Did Bush bungle relations with North Korea?

"He said a really stupid thing. He shouldn't say stupid things in the future."

Published March 15, 2001 11:12PM (EST)

Following a week of disjointed messages from the Bush administration, the North Korean government has taken deliberate steps this week to show its anger at the United States. On Tuesday, the North Koreans canceled diplomatic meetings with the South Korean government, meetings very much encouraged by Western powers worried about global security threats should tension continue between the two countries. On Wednesday, the official state-sanctioned media followed up by roundly criticizing Bush.

Did Bush mean to escalate the rhetoric against the North Korean government? Yes, of course.

But to this degree? That is unclear. And Wednesday, foreign policy experts of both political stripes tried to parse the administration's language -- including a classic botched sentence from Bush -- to try and determine how well this bodes for the vaunted foreign policy strength of the new administration.

"They really don't have their act together," observes Joel Wit, a guest scholar at the Brookings Institution and formerly a State Department official responsible for implementing a 1994 agreement with North Korea that was to have ended the country's processing of plutonium at a factory suspected to be manufacturing nuclear weapons.

North Korea has been a persistent threat for decades, building an arsenal of chemical, biological and other weapons -- apparently even nuclear weapons.
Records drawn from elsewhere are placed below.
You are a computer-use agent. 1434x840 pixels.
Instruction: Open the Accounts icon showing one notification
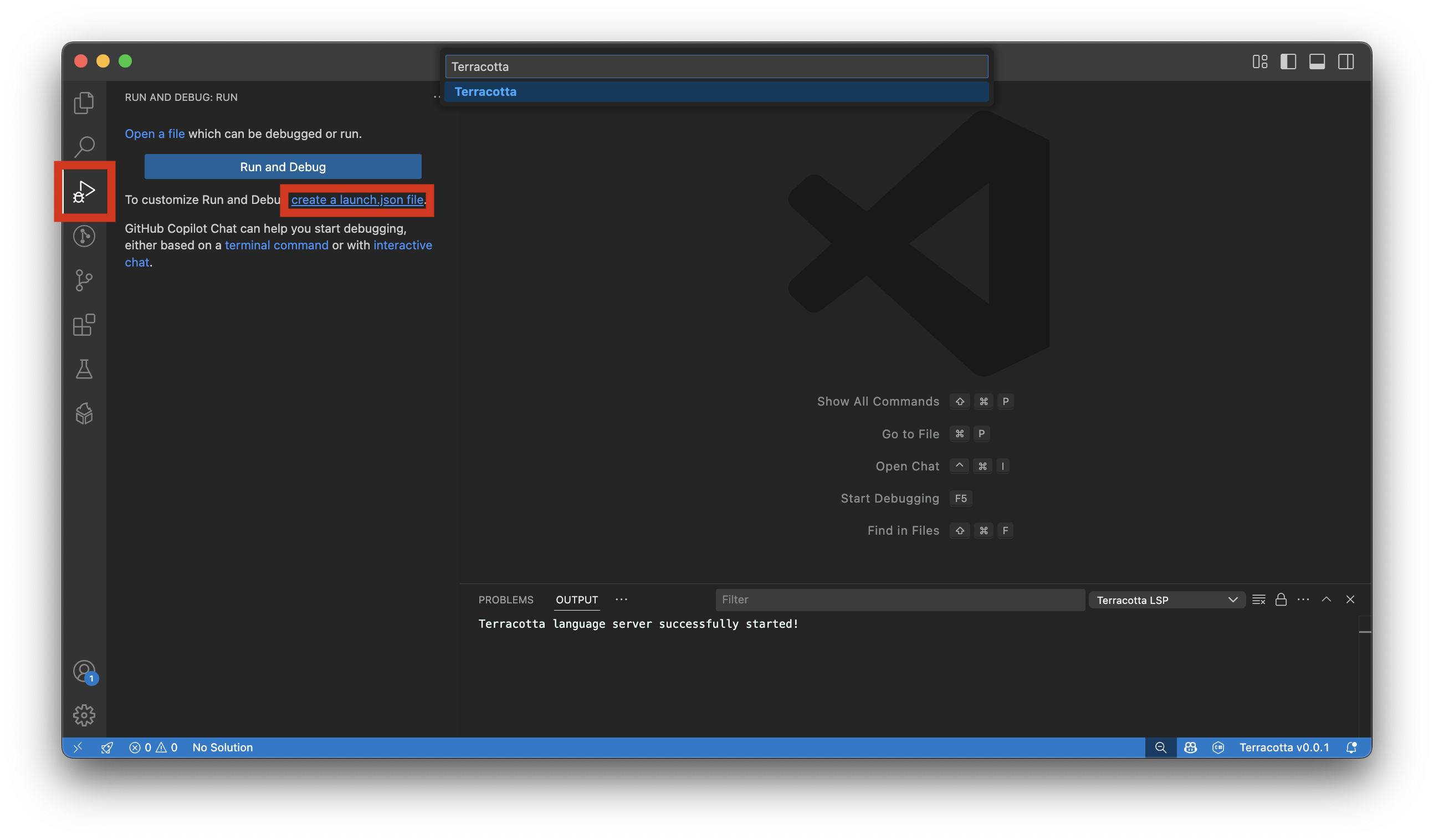click(84, 672)
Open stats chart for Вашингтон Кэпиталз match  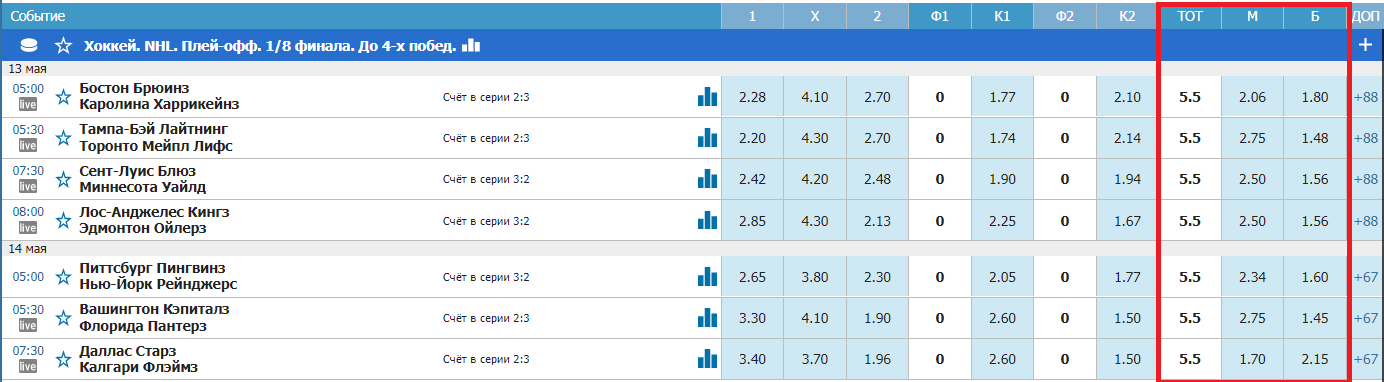pos(708,317)
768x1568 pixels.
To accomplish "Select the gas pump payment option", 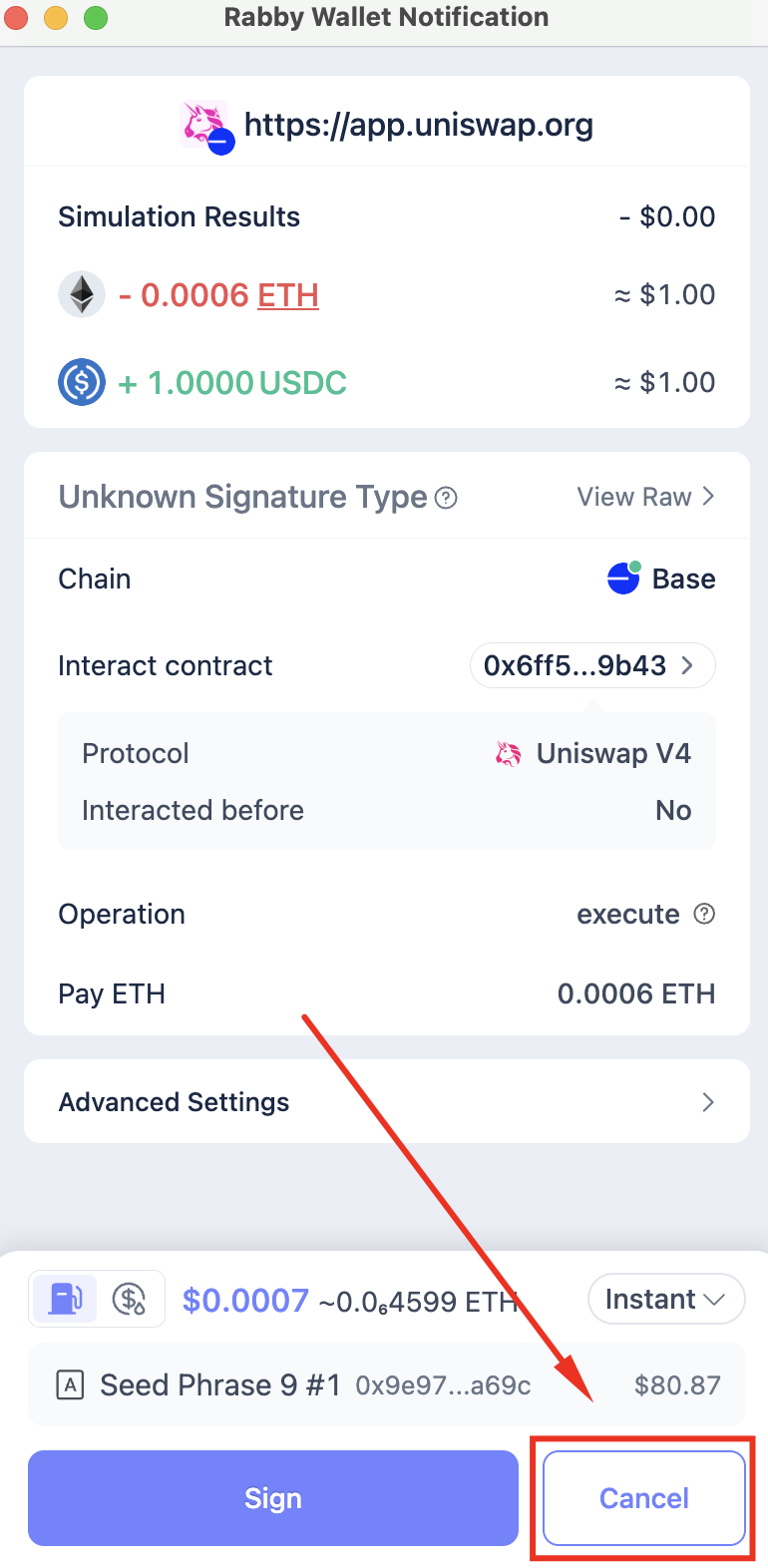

As other Communist anachronisms have fallen (like the USSR) or slightly evolved (like China), North Korea continues as a beacon of oppression, militaristic lust and state-sanctioned weirdness (its state-ordered worship of its Lenin-like dead "Eternal President" is but one example of this). U.S. allies like Japan and South Korea are concerned that North Korea could launch an attack against them -- or even against the United States -- in a matter of seconds, which has provided a key argument for the United States' development of a missile defense shield.

The case study begins March 6, the day before South Korean President Kim Dae-Jung, honored with last year's Nobel Peace Prize, met with President Bush, hoping to influence the new administration's views on the region before any policy had been set in stone.

That day, Secretary of State Colin Powell, during an appearance with European Union President and Swedish Foreign Minister Anna Lindh and others, seemed moderate in tone and tenor when he mentioned that he and Lindh had discussed, among other matters, "how to encourage North Korea to comply with its nonproliferation obligations."

"As I said previously, and especially in my confirmation hearings, we do plan to engage with North Korea to pick up where President Clinton and his administration left off," Powell said. "Some promising elements were left on the table, and we'll be examining those elements."

This enraged GOP hawks, who view Clinton's policy toward North Korea as dishonest and disingenuous, and as coddling North Korean leader Kim Jong Il as he builds up an arsenal. Clinton administration foreign policy experts praised Kim for his steps toward peace. And though Powell called Kim a "dictator" during his January confirmation hearings before the Senate, his remarks about "picking up" where Clinton left off surely raised continued fears that Powell is too moderate.

The next day, the Bush administration's position seemed completely turned around.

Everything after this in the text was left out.